A number of SRT Work Positioning practitioners including Drew Bristow, Rossy Ross (Pro Climb) and Johno Smith are beginning to question the 'safety' of base anchored SRT work positioning climbing lines.
The basal anchor issues are largely limited to SRT Work Positioning and are not necessarily apparent in SRT Access systems.Apart from common basal anchor problems like rope management here is a short list of concerns Treetools is hearing about
As the climber moves about the canopy, releasing tension on the single line (while stepping up onto branches etc) the sheer weight in the running end causes the line to slowly creep back to the ground.
Rope weight itself is enough to create the problem but the situation is exacerbated when a mechanical device (for lowering) or rigging plate is added to the basal anchor system.
The combined weights of the climbing line and the lowering device can drag quite a bit of line over the suspension point, producing a large amount of slack in the running end.
This running end slack is not much fun when you finally do load the working end of your climbing line!
The issue is not such a problem in SRT Access because a static weight (the climber) is always applied to the line keeping it taunt at the base anchor.
As an aside, the continual 'creeping' of the rope also causes significant wear on the topside cambium where the single line passes over the branch.
A single suspension point might only be good to work half the tree.
A typical basal anchored single line suspension point is located over a branch, hopefully close to the stem.
As you work one half of the tree you will load your climbing line against the stem.
Once you move around the other side of the tree your line is no longer tight against the stem.
In some instances, possibly due to problem #1, the climbing line can move away from the stem, and creep out along the branch you are suspended from.
This problem magnifies the force on the suspension point in that leverage on the branch is increased as the line moves further out along the branch.
You now have double the load, combined with extra leverage at the suspension point producing who-knows-what in mechanical advantage at the branch/stem junction.
Again, this phenomenon is not as common in SRT Access due to the static load (the climber) producing downward force at the suspension point thereby keeping the line close to the stem.
Misconfiguration of basal anchor setups: this problem is common to both SRT Access and SRT Work Positioning.
We are seeing more and more variations in basal anchors, ranging from simple cow hitch timber hitch style systems through to complicated lower-able designs.
In some cases subtle variations to the setup significantly changes the dynamics and safety of the configuration.
Have a look at the two photographs below.
One setup is almost entirely dependent on the stopper knot and the other cinches up safely against itself automatically.
You might have to look a couple of times because you probably won't see the problem at first glance.
Hint: the correct anchor behaves like a DbRT rope saver, only it's positioned at the base of the tree.

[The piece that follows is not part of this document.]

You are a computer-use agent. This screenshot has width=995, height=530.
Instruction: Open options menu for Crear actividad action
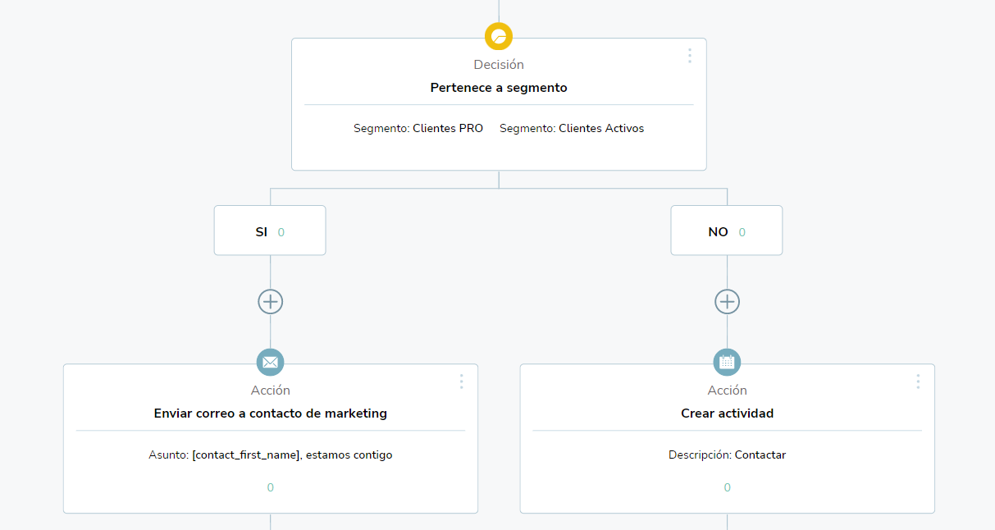[x=918, y=382]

Care needs to be taken when setting your basal anchor.
Anecdotal evidence suggests climbers might be 'putting down their guard' when configuring basal anchors - this phenomenon might be due to the fact the climber is standing safely on the ground when they set the system!
The concerns above relate specifically to up-and-over base anchored SRT climbing lines.
A Canopy Anchor is suggested as the best choice in most instances.Ascend the tree and install an additional access line once you are aloft (single or double) if you are so inclined.